Ya no interesaría, pues, tanto el texto literario singular como eje de la literatura, sino el sistema de la comunicación literaria, «que integra, junto al texto propiamente dicho, las situaciones y determinaciones de su producción, recepción y posprocesado», es decir, los efectos de distinto tipo que es susceptible de ocasionar. Destaca Villanueva la importancia de la teoría de los polisistemas, de Itamar Even-Zohar, de quien contamos en español con algunos ensayos traducidos. Convendría aquí traer a colación la utilidad para los estudios humanísticos de la Teoría general de los sistemas, de Ludwig von Bertalanffy, y la reflexión en torno a ello de Javier Aracil. El estudio sistémico facilita el estudio de las relaciones de la literatura con las demás artes y, en especial, con el cine, como muy bien ha sabido hacer en sus publicaciones el propio Villanueva.

Son también excelentes los capítulos redactados por César Domínguez, especialmente cuando se refiere a las teorías poscoloniales, que han evolucionado desde considerar «la escritura de aquellos otrora colonizados por Inglaterra» hasta entender que las literaturas no europeas reflejan los efectos de la dominación colonial, pues la europea habría impuesto los patrones d expresión y las creencias de los colonizadores. Resulta muy interesante la reflexión sobre la historia comparada de las literaturas. En ella el profesor Domínguez cita el caso de Gibraltar como territorio idóneo para el estudio, lo que es cierto, aunque la brevedad de su referencia no le permitió indicar que el estudio más importante, a mi entender, sobre la literatura gibraltareña lo publicó el Instituto Cervantes en 2005.
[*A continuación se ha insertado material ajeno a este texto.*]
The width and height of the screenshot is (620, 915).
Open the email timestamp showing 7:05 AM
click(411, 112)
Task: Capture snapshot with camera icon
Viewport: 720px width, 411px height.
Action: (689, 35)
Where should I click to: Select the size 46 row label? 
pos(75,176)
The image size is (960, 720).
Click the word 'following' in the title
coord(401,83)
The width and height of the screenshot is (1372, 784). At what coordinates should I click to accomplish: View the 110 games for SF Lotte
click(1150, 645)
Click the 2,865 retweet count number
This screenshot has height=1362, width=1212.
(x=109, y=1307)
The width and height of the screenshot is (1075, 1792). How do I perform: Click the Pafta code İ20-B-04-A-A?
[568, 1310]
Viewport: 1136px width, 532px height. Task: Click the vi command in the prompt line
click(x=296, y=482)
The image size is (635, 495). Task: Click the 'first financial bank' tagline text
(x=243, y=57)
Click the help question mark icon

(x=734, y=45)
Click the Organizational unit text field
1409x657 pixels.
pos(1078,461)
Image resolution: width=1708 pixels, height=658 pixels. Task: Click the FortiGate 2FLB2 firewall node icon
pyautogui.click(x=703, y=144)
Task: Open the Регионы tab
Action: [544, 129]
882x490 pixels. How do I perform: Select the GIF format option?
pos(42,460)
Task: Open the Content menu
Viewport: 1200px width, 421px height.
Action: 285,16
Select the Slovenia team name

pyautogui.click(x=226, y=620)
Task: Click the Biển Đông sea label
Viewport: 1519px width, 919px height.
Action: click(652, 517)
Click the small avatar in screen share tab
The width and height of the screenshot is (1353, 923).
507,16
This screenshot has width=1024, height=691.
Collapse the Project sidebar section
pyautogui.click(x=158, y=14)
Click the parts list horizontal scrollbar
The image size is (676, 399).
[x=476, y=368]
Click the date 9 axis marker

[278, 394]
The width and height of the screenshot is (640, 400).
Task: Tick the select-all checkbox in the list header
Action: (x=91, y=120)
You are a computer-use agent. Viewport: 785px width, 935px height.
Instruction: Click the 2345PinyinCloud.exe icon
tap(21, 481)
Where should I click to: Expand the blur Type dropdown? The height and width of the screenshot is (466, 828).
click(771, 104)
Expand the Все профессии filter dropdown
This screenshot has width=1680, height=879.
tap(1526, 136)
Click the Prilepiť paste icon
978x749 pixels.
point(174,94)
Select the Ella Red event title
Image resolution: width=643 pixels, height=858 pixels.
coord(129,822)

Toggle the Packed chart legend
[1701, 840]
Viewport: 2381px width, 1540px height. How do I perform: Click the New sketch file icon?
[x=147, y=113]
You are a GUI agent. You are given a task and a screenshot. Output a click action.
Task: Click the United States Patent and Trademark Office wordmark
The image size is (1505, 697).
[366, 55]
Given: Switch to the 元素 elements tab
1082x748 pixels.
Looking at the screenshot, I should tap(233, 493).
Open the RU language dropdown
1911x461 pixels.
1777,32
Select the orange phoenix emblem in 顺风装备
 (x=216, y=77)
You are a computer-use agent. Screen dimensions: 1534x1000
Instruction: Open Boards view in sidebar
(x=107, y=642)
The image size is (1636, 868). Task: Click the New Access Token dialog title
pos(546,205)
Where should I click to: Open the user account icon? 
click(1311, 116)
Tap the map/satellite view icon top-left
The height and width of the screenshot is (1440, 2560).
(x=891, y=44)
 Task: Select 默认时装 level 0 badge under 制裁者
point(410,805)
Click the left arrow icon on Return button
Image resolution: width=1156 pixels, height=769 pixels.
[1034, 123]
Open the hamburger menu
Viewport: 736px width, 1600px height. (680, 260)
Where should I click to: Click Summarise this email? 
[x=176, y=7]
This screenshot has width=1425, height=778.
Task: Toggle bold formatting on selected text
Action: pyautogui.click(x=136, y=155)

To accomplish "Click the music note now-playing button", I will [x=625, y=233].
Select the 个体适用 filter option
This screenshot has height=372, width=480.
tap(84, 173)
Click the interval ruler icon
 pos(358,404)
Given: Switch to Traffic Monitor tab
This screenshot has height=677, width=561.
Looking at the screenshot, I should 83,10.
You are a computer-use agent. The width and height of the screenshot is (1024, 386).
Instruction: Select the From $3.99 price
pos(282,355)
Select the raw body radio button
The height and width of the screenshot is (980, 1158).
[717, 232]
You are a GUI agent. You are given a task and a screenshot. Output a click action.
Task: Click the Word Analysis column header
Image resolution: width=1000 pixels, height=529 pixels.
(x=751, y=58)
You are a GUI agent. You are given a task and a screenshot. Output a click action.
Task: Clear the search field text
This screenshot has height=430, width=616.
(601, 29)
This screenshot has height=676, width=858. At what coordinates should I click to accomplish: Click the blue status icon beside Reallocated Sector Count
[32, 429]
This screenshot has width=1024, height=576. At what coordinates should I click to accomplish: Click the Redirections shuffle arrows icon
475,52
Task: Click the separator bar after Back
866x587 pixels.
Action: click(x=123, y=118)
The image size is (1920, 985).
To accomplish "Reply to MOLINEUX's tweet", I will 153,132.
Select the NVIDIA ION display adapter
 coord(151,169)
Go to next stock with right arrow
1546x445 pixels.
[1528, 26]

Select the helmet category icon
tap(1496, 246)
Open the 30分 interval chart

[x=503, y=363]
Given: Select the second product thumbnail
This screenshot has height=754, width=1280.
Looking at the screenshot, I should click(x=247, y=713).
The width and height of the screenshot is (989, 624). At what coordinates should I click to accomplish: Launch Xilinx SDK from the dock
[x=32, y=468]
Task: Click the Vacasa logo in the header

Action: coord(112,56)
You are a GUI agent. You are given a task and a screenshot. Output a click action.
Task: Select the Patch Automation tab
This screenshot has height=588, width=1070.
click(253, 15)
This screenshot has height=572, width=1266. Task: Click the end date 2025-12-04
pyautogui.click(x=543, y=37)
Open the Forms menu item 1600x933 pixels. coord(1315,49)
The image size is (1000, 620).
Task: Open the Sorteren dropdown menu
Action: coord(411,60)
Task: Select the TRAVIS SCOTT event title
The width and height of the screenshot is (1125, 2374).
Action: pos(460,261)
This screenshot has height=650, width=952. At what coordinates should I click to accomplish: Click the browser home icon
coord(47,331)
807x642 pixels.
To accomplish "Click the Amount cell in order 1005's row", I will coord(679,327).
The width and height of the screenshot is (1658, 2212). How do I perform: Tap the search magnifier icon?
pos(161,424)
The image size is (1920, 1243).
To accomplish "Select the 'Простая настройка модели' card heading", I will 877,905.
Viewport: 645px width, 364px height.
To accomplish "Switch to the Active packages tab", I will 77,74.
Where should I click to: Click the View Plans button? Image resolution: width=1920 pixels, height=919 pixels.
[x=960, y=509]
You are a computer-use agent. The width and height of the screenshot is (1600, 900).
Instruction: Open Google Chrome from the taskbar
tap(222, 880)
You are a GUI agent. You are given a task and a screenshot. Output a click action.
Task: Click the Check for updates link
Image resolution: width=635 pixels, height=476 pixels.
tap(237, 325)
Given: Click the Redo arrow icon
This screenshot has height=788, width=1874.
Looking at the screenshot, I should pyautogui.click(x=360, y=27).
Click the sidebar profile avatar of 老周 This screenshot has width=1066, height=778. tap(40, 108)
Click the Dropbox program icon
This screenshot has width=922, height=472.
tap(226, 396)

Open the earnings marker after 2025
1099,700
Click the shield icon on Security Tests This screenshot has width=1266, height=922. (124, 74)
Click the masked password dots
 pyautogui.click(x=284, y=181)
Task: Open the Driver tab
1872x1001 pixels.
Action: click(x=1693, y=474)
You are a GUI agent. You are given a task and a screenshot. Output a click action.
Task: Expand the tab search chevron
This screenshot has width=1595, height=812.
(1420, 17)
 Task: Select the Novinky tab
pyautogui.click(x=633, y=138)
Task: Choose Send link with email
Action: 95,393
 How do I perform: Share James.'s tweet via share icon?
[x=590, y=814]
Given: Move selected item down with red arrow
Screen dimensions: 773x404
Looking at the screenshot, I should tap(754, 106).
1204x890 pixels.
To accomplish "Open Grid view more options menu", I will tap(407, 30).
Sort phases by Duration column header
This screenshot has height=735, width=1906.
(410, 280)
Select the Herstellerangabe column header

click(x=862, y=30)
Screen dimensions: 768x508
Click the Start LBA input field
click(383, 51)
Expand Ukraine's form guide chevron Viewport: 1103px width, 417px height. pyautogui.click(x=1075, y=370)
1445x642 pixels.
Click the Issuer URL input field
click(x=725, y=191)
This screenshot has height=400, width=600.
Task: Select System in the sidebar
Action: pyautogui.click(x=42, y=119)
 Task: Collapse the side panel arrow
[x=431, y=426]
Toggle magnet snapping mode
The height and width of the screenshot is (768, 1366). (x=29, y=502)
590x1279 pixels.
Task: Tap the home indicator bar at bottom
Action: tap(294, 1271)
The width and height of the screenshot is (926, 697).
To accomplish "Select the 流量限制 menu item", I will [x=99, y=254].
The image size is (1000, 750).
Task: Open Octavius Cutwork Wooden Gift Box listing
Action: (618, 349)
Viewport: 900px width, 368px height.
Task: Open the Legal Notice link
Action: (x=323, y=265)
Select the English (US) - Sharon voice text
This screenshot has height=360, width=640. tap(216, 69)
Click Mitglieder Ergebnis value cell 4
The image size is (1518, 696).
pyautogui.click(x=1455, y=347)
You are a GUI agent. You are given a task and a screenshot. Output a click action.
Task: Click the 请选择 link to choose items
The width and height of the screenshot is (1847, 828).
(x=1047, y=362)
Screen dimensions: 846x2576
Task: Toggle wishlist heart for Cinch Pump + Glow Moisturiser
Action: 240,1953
En resumen, Lo que Borges enseñó a Cervantes resulta un libro enormemente sugestivo, que acerca al lector a la literatura comparada de un modo que supera los aspectos introductorios a una materia académica para plantear los problemas que hoy en día tiene la escritura, la lectura y el estudio de enunciados literarios. Tiene la virtud de cuestionar la consideración nacionalista de la literatura, que ha entorpecido y entorpece tanto la comprensión de nuestra cultura, hasta el punto de haber impedido la comprensión de tendencias, temáticas y estilos como el Barroco o el Modernismo. Por eso no debe caer en olvido este libro, y el cambio de título con respecto a la edición original en inglés creo que beneficiará su aconsejable difusión.

Jorge Urrutia es catedrático de Literatura en la Universidad Carlos III. Sus últimos libros son  El teatro como sistema (Madrid, Biblioteca Nueva, 2007), Tecnología de la literatura (Medellín, Universidad Pontificia Bolivariana, 2010), Hallar la búsqueda. La construcción del simbolismo español (Valladolid, Cátedra Miguel Delibes), 2013 y Juguetes de un dios frío. Literatura, historia e ideología (Madrid, Devenir, 2015).